1981 was also the year Beyoncé entered the world. Is this a conspiracy?

“I didn't know she was born then. Wow.That's funny. That's funny,” Frankie Beverly laughed, speaking to InsideEdition.com.

Beverly is the founder and lead singer of the group, Maze Featuring Frankie Beverly.

Originally, Beverly formed the band back in 1970 under a different name — Raw Soul — but a meeting with legendary crooner Marvin Gaye would convince Beverly to change the name to Maze.

When the band first released “Before I Let Go,” it peaked at number 13 on the Billboard R&B charts.

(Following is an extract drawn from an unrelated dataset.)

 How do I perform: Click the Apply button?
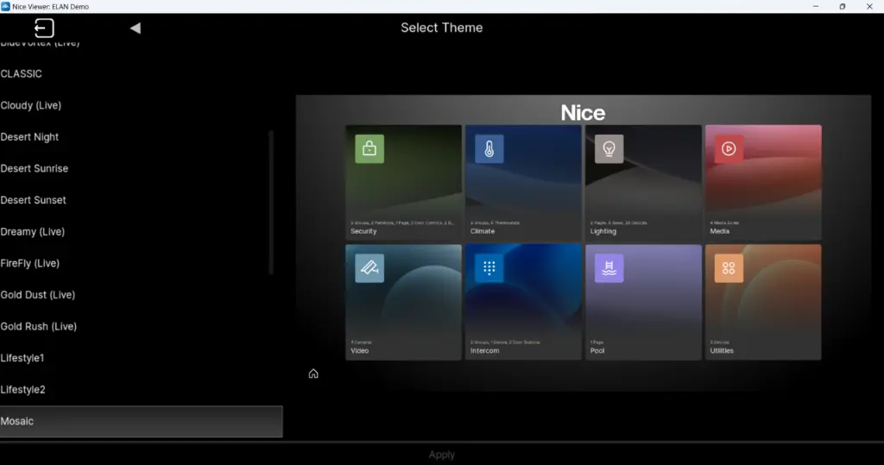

For more than five decades, Maze Featuring Frankie Beverly has been taking their gift of song around the world, performing a slew of hits like “We Are One” and “Can’t Get Over You.”

Beverly says he has worked with Queen Bey before. Although his band’s music has been sampled time and time again by several different artists, he says none of them has had the affect of Beyonce's remake.

"I never expected to do all this. The song has been out there for so long, I just thought all of that has been done and people have given me all they can do for all these years," Beverly shared.

After the remake’s release, two University of Central Florida students, Fabron Alexis and Fred Barthell, have been credited with starting the #BeforeILetGo challenge.

Alexis says the idea popped into his head right after he finished watching the Netflix film.

"Our idea in general was to bring people together. Capitalizing on that and helping her on that is definitely what she would want," Alexis told InsideEdition.com.

Beyoncé is notorious for rarely posting on Instagram. But the challenge prompted her to use her Instagram Story for the very first time. Alexis and Barthell’s video was the very first one she posted. They couldn’t believe it.

"Insane in the membrane. Heart dropped," they said.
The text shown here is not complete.